In the US we already have options to buy your groceries online and either have them delivered to your home, or have them put them in your car in the parking lot.
Will this become mandatory in the near future as people fight the virus? Or do not enough people have reliable transportation, the extra money to pay for delivery, and internet access to make this idea work for the masses? This would work for most people in the west, but I could see the bottom 20% in socioeconomic status having trouble with this plan.
Costco has been limiting the number of people in the store at a time, among other infection control measures. I can see a midpoint being assigned time-limited shopping slots. Some stores are already setting aside the first couple of hours of the day for the elderly.
My local grocery store put yellow tape on the floor six feet from the cash registers and told shoppers to stay behind the line until called by a cashier. The cashier would call the next customer after the previous one left the checkout area.
Of course, customers were packed tight crowding behind the line.
My grocery store has delivery already.
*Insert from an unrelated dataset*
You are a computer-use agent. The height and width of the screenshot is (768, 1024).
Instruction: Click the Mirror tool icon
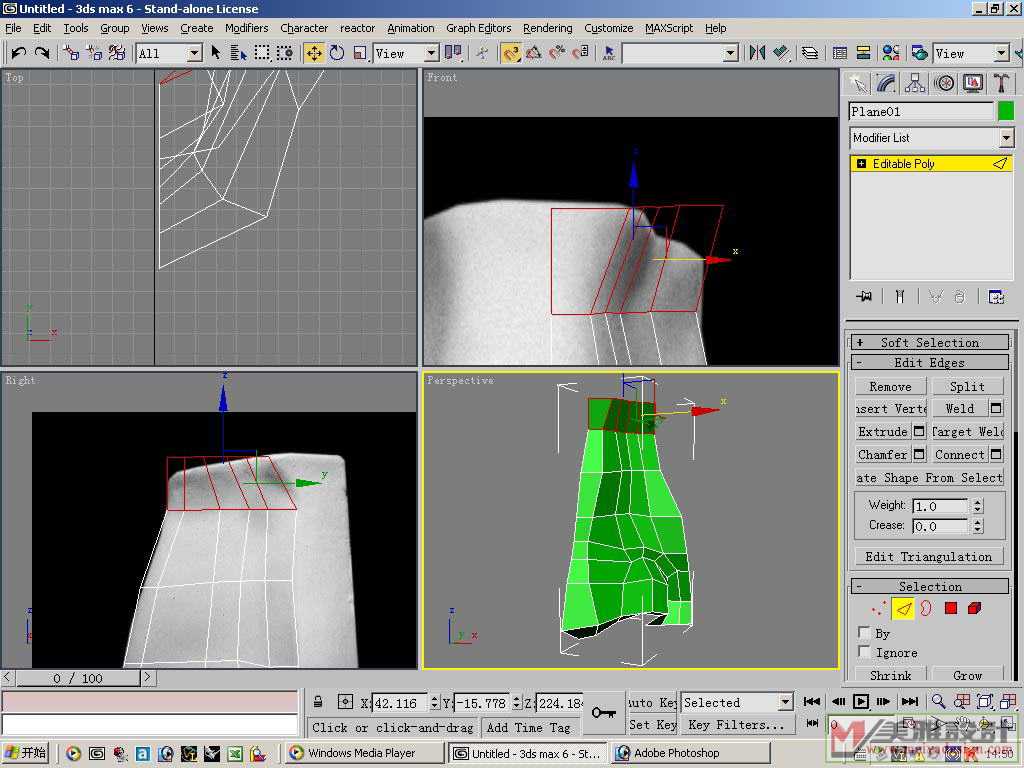point(757,53)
The website says there are long delays.
We have a friend with a bad illness. She doesn’t want to go to the store, and ordered online. Only half her order came. My wife went to a store this morning and reports that they are very short on perishables. The trouble with online ordering is that you can’t select alternate products real time.
At my store the on-line ordering system is overloaded. It’s taking 3 days to get your order, and even then, you only get what the shopper was able to find on the shelf.
I work and have worked in grocery stores for a long time and I doubt that they will go to delivery/carry-out only. They’re not geared for it. Every customer order would need a corresponding employee inside the store shopping for them and there aren’t that many of us. We don’t have a National Reserve of grocery store employees we can call on.
More likely is limiting the number of people at one time and temperature checks of anyone entering the store.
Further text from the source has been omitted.